Seventeen universities conferred honorary degrees on Henderson.

===Selected publications===

- Fenner F, Henderson DA, Arita I, Jezek Z, Ladnyi. (1988) Smallpox and Its Eradication (ISBN 92-41-56110-6), Geneva, World Health Organization. The definitive archival history of smallpox.
- Henderson DA. (2009) Smallpox, the Death of a Disease (ISBN 978-1591027225) New York: Prometheus Books
- Henderson DA (1993) Surveillance systems and intergovernmental cooperation. In: Morse SS, ed. Emerging Viruses. New York: Oxford University Press: 283–289.
- Henderson DA, Borio LL (2005) Bioterrorism: an overview. In Principles and Practice of Infectious Diseases (Eds. Mandell MD, Bennett JE, Dolin R) Phil, Churchill Livingstone, 3591–3601.
- Henderson DA (2010) The global eradication of smallpox: Historical Perspective and Future Prospects in The Global Eradication of Smallpox (Ed: Bhattacharya S, Messenger S) Orient Black Swan, London. 7–35
- Henderson DA, Shelokov A (1959). "Medical progress: Epidemic neuromyasthenia—clinical syndrome"
- Langmuir AD, Henderson DA, Serfling RE (1964). "The epidemiological basis for the control of influenza"
- Neff JM, Lane JM, Pert JH, Moore R, Millar JD, Henderson DA (1967). "Complications of smallpox vaccination: I. National survey in the United States, 1963"
- Henderson DA. (1967) Smallpox eradication and measles-control programs in West and Central Africa: Theoretical and practical approaches and problems. Industry and Trop Health VI, 112–120, Harvard School of Public Health, Boston.

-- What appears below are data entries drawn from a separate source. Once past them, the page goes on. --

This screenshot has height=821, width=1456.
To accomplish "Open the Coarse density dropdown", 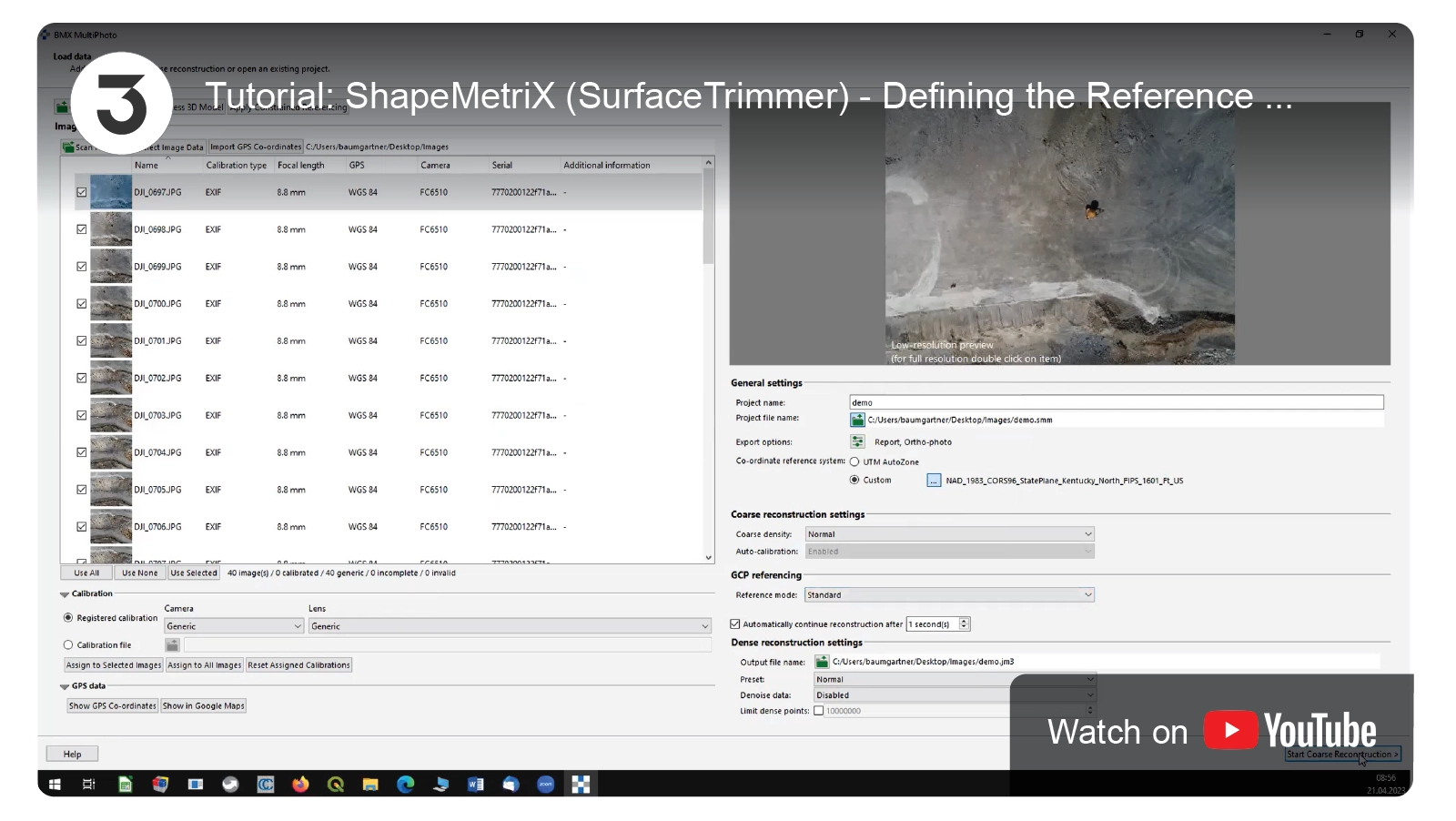I will (x=949, y=534).
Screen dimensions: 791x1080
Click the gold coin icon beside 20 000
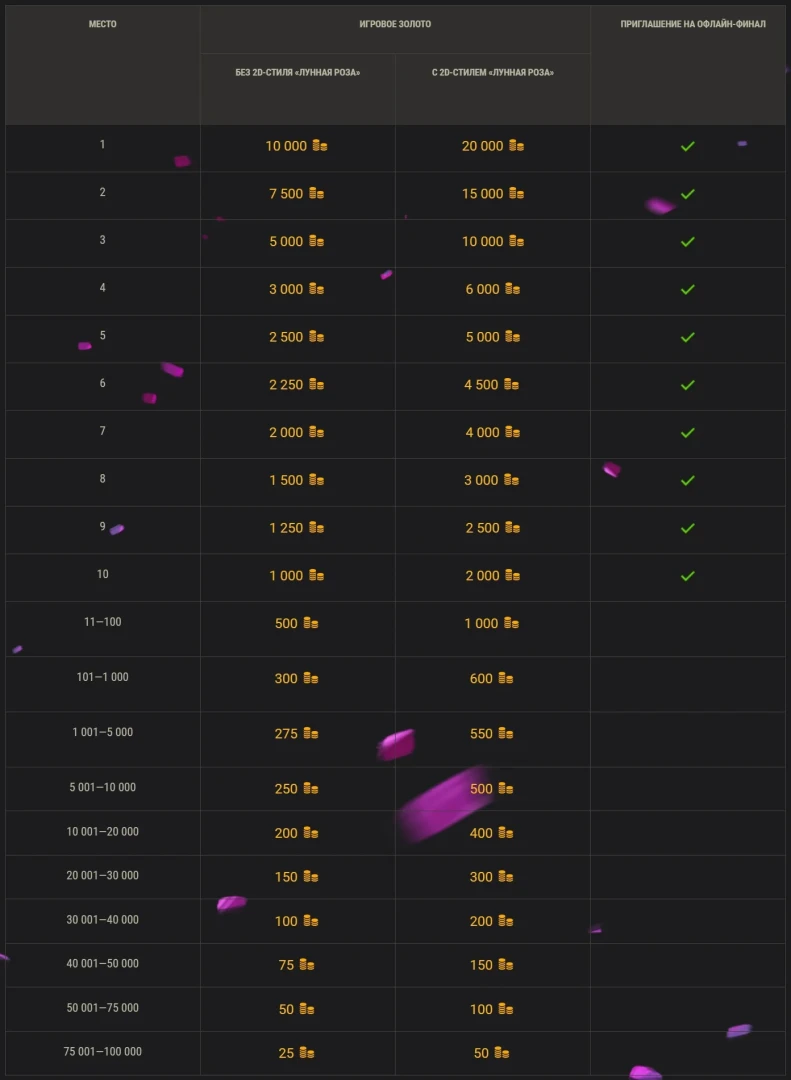click(x=516, y=146)
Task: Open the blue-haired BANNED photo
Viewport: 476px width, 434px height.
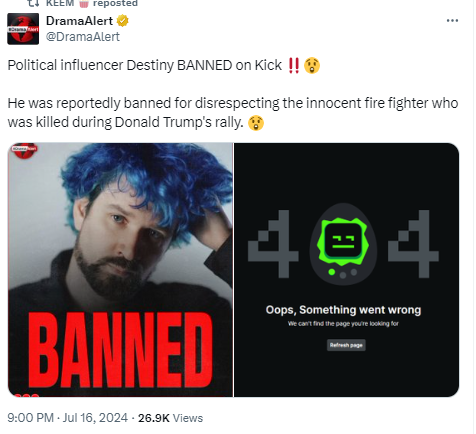Action: pos(120,270)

- Henderson DA (1972). "Epidemiology in the global eradication of smallpox"
- Henderson DA (1975). "Smallpox eradication—the final battle (Jenner Lecture)"

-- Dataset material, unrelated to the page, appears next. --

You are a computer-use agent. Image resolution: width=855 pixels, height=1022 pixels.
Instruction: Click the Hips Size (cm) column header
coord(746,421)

- Henderson DA (1976). "The eradication of smallpox"
- Henderson DA (1998). "The challenge of eradication: lessons from past eradication campaigns (The Pittsfield Lecture)"
- Henderson, DA (1998). "The siren song of eradication".
- Henderson, DA (1999). "The looming threat of bioterrorism"
- Henderson, DA (1999). "Smallpox as a biological weapon: medical and public health management"
- O'Toole, T (2001). "A clearly present danger: confronting the threat of bioterrorism"

==Personal life==
Henderson married Nana Irene Bragg in 1951. The couple had a daughter and two sons, whom they raised in Atlanta, Georgia and Geneva, Switzerland. He died at Gilchrist Hospice, Towson, Maryland, at the age of 87, after fracturing his hip.